Supplied entries:
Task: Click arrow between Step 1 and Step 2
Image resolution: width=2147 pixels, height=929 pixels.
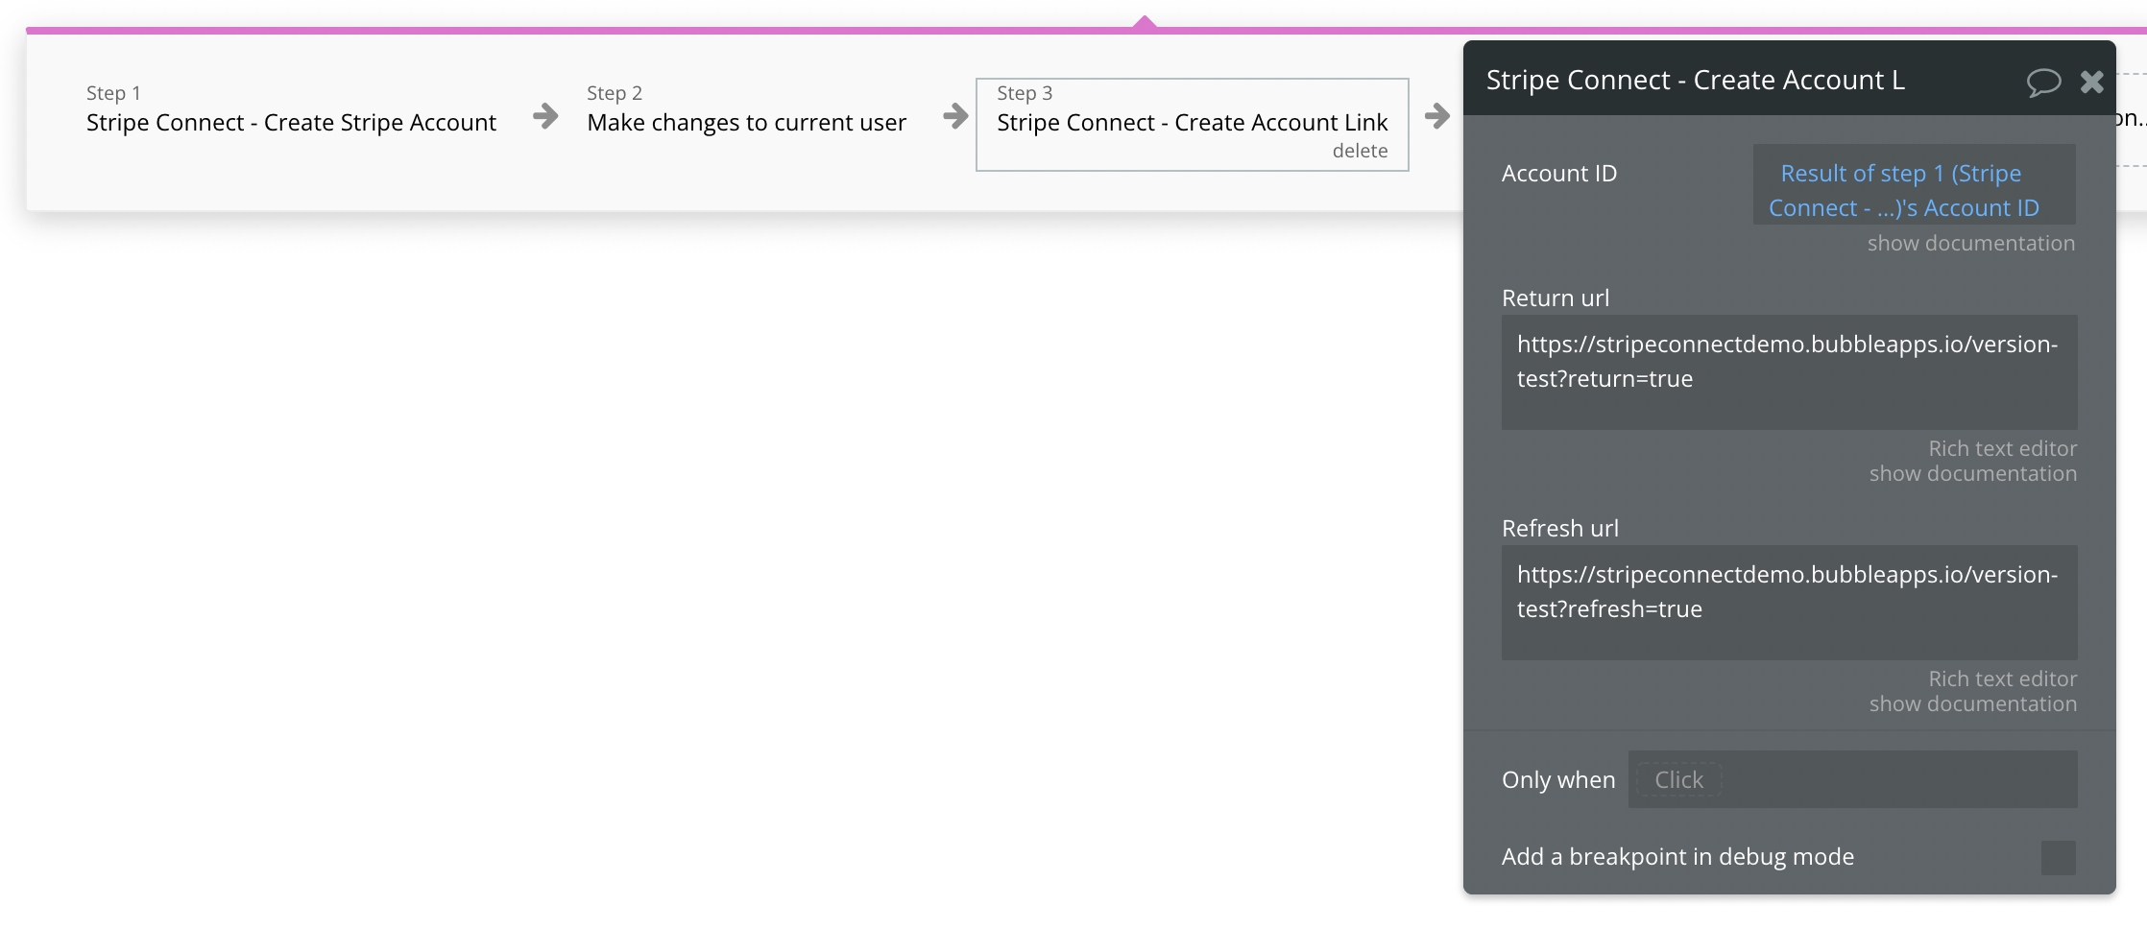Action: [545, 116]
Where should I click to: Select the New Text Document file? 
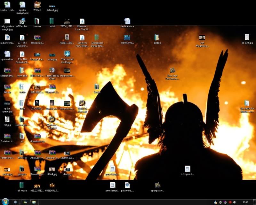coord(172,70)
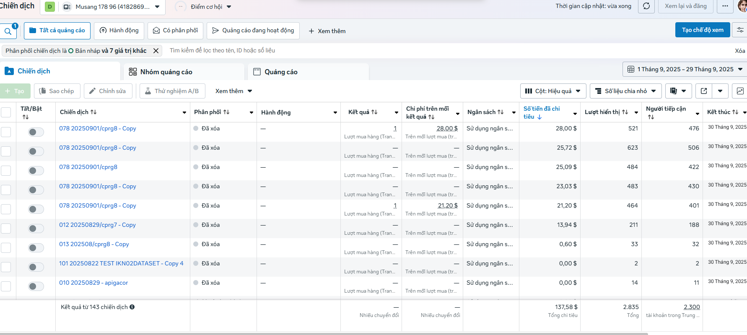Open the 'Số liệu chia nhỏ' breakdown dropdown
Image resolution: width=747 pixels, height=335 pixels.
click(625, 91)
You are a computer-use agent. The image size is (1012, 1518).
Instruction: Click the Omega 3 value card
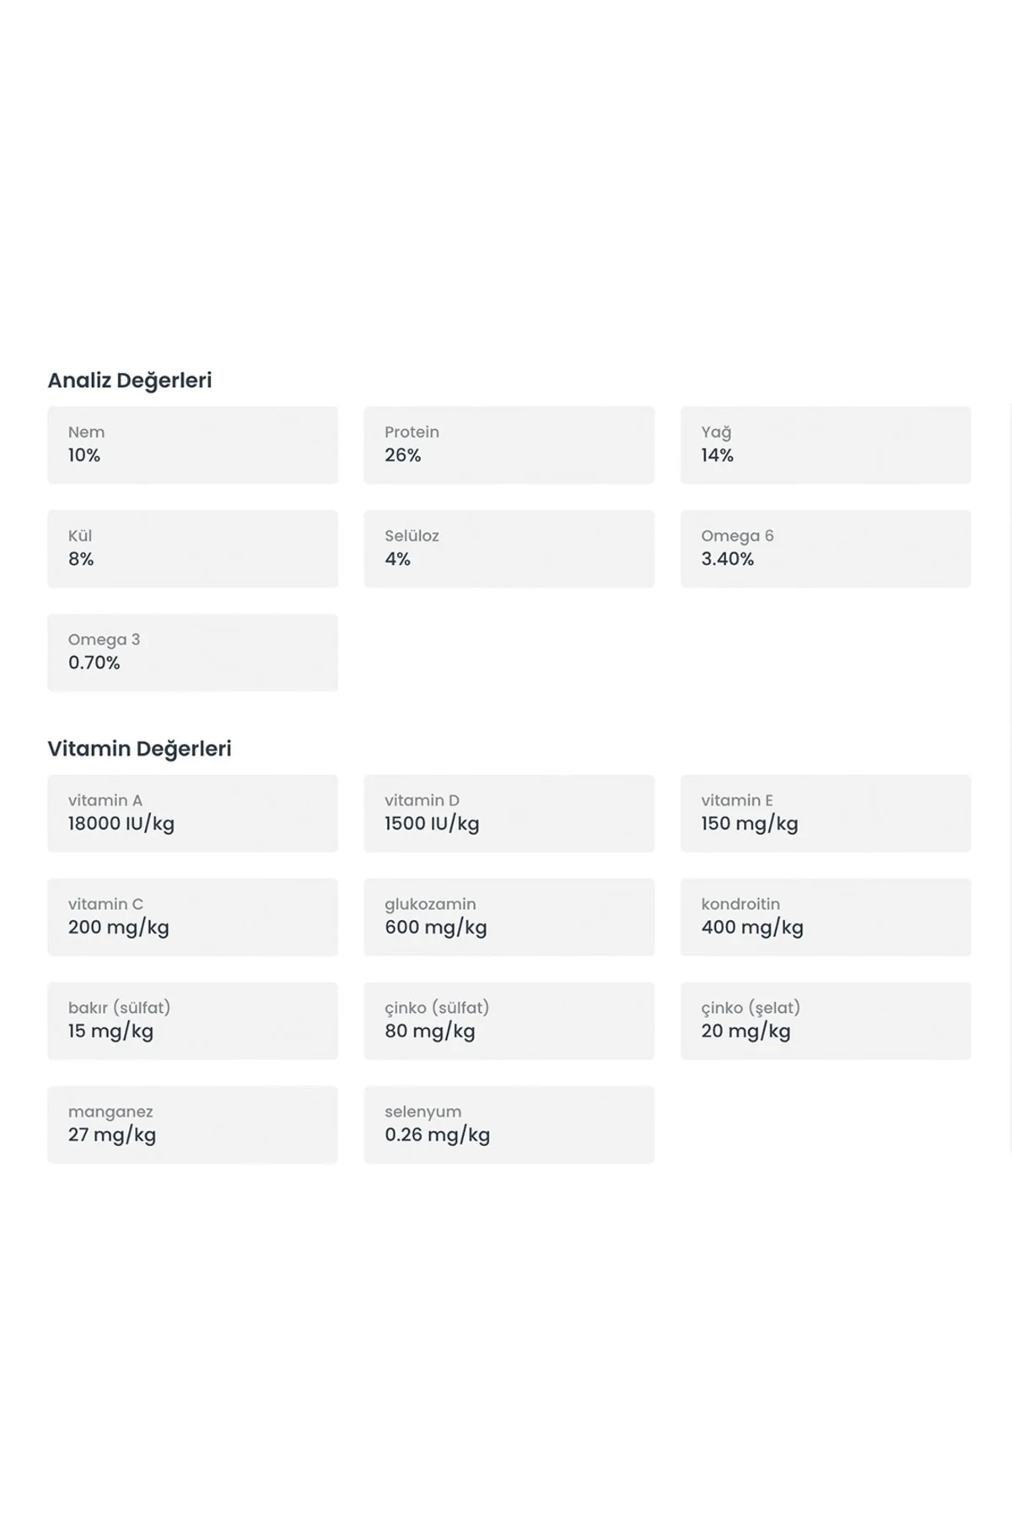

What is expected: Without the pictures, reproduce every line of the records above exactly.

Answer to the problem:
Task: Click arrow between Step 1 and Step 2
Image resolution: width=2147 pixels, height=929 pixels.
Action: [545, 116]
Where should I click to: Select the New Text Document file? 
coord(172,70)
Open the 'Số liệu chia nhỏ' breakdown dropdown
Image resolution: width=747 pixels, height=335 pixels.
click(625, 91)
You are a computer-use agent. The image size is (1012, 1518).
Instruction: Click the Omega 3 value card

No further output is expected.